Title

Immersion within 360 video settings: Capitalising on embodied perspectives to develop reflection-in-action within pre-service teacher education

Document Type

Conference Proceeding

Publication Title

Research and Development in Higher Education: Learning for Life and Work in a Complex World

Publisher

Higher Education Research and Development Society of Australasia, Inc

School

School of Education / Edith Cowan Institute for Education Research

RAS ID

19976

Comments

Originally published as: Ibrahim-Didi, K. (2015). Immersion within 360 video settings: Capitalising on embodied perspectives to develop reflection-in-action within pre-service teacher education. In T. Thomas, E. Levin, P. Dawson, K. Fraser & R. Hadgraft (Eds.), Research and Development in Higher Education: Learning for Life and Work in a Complex World: Volume 38: Refereed papers from the 38th HERDSA Annual International Conference (pp 235-245). Melbourne, Australia: Higher Education Research and Development Society of Australasia. Original publication available here

Abstract

Teacher education needs to respond to challenge of developing teachers who can think on their feet and make responsive changes to their instructional practice in the moment. New applications of technology such as manipulable, 360-degree video can afford beginning teachers with the opportunity to explicitly develop critical skills needed to reflect-in-action.
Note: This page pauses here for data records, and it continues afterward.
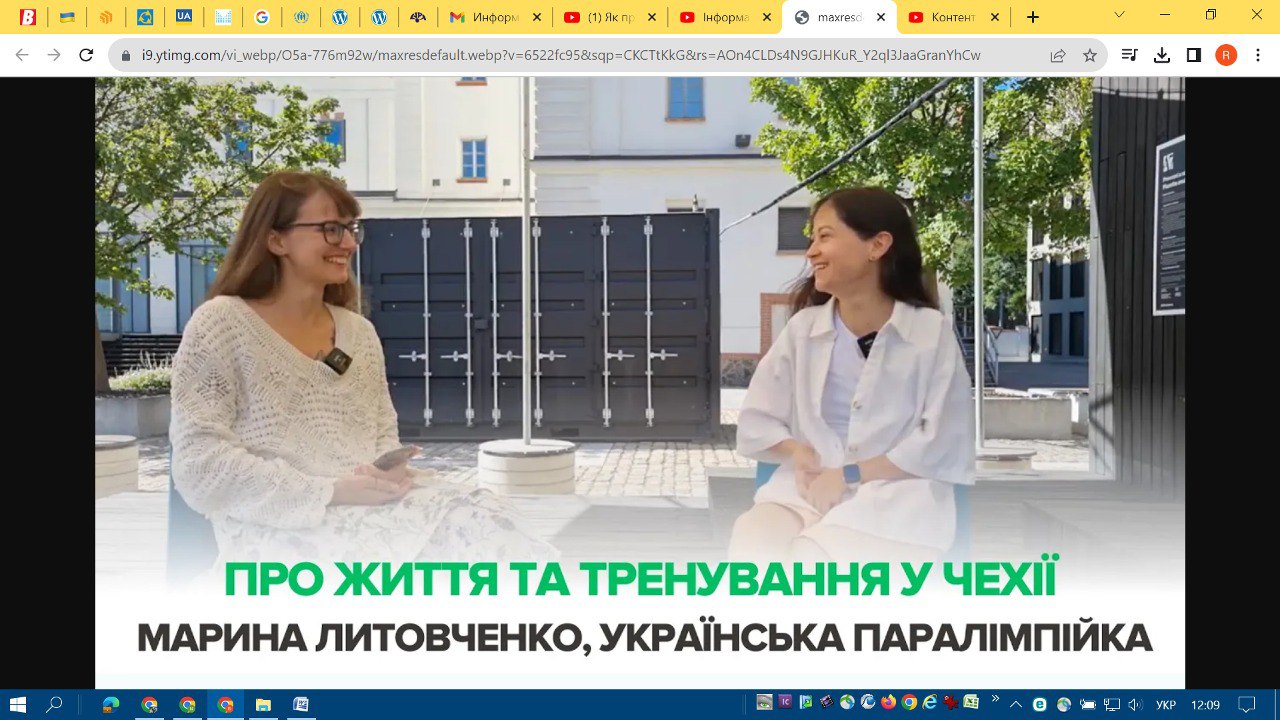Open Chrome three-dot menu
The image size is (1280, 720).
(x=1258, y=56)
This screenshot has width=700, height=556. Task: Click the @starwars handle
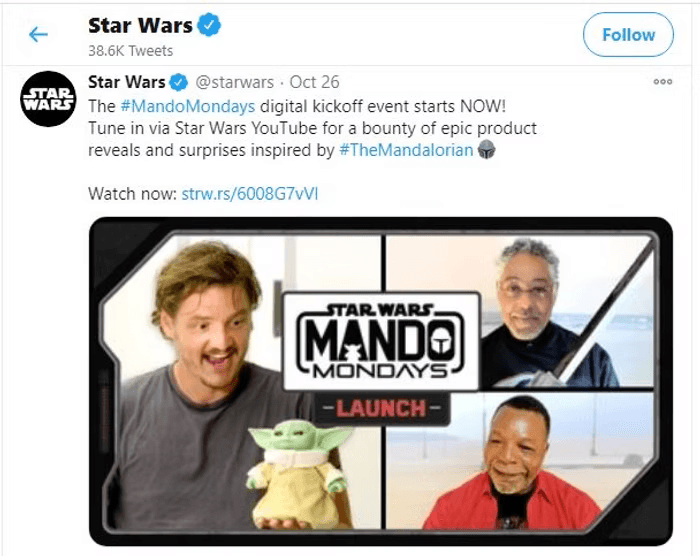click(234, 82)
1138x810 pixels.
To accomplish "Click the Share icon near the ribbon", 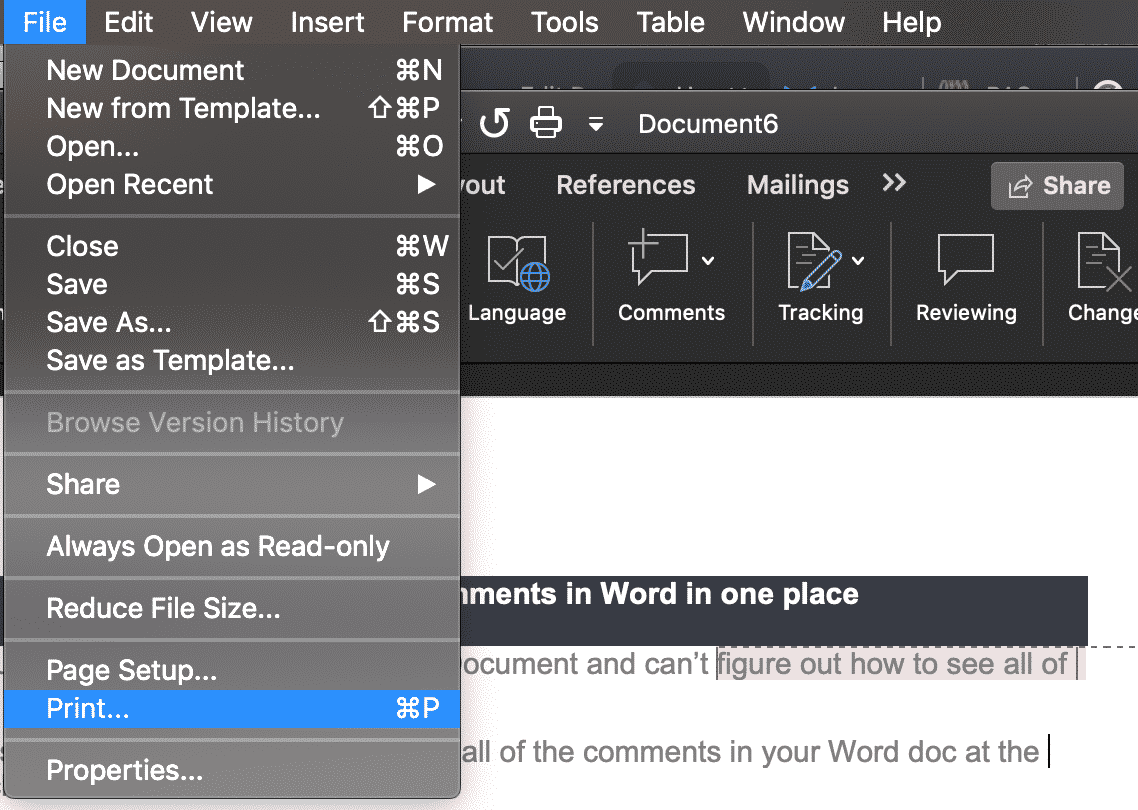I will point(1057,185).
Allowing pre-service teachers to reflectively examine classroom scenarios from a situated perspective has the potential for them to increase their ability to ‘notice’ aspects of practice that have particular significance in educational settings and inform their professional responses. This immersion in the dynamic evolving context can also provide pre-service teachers the opportunity to ‘read’ the environment, examine their own immediate responses to classroom situations and learn to exercise metacognitive control over their own responses in context.Thus it can enable them to develop a sense of body awareness that complements the more intentional and cognitive aspects of reflection typically by a teacher in a real classroom setting.This paper argues for teacher education programs to draw on technologies that making tacit knowledge explicit and to inform and openly address perceptual and embodied aspects of professional vision. It proposes that these elements are central to the production of emotionally resilient, work-ready teachers. The paper also highlights the comparative advantages of 360-degree video over similar technologies such as virtual reality in prompting context-specific subtleties such as facial expressions to enable reflect in action.